Work order:
From the line containing "Viewport: 1283px width, 987px height." down to the last line of the records below, give every line again without any change.

[Saved data entries]
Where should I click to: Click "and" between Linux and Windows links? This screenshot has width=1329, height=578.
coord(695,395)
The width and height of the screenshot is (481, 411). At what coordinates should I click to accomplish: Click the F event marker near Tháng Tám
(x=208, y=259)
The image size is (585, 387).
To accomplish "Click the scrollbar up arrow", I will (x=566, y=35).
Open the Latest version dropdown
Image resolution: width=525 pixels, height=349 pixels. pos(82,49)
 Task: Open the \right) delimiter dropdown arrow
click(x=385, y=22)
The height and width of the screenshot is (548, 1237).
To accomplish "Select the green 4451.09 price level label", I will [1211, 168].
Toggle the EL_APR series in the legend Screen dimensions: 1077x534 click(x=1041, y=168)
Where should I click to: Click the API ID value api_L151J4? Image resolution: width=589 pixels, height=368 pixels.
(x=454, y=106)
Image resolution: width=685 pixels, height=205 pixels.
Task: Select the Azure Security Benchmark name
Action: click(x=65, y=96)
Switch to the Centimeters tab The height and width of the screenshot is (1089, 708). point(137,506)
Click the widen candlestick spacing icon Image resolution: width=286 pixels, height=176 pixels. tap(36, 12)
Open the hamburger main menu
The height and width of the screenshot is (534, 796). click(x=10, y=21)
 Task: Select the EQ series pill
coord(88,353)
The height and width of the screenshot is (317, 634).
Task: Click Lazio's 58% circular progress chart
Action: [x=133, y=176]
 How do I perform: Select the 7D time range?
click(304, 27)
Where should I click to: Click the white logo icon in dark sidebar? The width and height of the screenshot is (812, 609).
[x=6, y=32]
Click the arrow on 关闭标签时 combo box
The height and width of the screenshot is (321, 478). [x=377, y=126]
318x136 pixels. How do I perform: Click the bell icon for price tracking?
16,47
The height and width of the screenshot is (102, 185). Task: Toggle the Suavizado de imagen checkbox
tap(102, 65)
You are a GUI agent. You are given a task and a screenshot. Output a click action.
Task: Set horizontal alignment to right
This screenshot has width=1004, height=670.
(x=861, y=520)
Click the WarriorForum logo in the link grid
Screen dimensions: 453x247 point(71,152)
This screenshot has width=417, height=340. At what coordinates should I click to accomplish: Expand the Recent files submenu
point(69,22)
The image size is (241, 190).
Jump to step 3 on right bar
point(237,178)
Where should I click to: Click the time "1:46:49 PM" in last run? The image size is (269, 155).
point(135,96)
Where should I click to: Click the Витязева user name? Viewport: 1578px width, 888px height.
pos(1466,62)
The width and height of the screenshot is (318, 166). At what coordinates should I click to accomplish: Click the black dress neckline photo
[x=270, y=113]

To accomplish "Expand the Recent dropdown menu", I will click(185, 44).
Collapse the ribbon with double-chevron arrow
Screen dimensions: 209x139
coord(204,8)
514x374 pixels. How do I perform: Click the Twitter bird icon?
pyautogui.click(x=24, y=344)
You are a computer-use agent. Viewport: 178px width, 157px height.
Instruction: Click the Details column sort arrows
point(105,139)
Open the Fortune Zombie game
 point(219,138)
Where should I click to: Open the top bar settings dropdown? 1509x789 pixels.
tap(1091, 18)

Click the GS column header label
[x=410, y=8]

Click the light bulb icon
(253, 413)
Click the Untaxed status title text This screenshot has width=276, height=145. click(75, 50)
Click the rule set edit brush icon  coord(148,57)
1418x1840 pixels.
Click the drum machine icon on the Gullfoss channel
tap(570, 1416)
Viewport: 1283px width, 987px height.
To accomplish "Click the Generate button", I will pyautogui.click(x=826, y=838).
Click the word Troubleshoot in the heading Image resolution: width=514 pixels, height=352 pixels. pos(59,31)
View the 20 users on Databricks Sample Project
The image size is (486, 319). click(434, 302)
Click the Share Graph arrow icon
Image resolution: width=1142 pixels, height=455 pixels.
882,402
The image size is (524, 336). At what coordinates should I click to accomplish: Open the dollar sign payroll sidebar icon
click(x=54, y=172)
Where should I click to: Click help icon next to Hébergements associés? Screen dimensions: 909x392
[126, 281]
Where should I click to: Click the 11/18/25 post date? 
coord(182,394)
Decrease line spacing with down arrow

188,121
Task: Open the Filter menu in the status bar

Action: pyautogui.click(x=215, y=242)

Written answer:
Viewport: 1283px width, 987px height.
To accomplish "Click the Generate button", I will pyautogui.click(x=826, y=838).
Click the word Troubleshoot in the heading Image resolution: width=514 pixels, height=352 pixels. pos(59,31)
View the 20 users on Databricks Sample Project
The image size is (486, 319). click(434, 302)
Click the Share Graph arrow icon
Image resolution: width=1142 pixels, height=455 pixels.
882,402
The image size is (524, 336). At what coordinates should I click to accomplish: Open the dollar sign payroll sidebar icon
click(x=54, y=172)
Where should I click to: Click help icon next to Hébergements associés? Screen dimensions: 909x392
[126, 281]
Where should I click to: Click the 11/18/25 post date? 
coord(182,394)
Decrease line spacing with down arrow

188,121
Task: Open the Filter menu in the status bar

Action: pyautogui.click(x=215, y=242)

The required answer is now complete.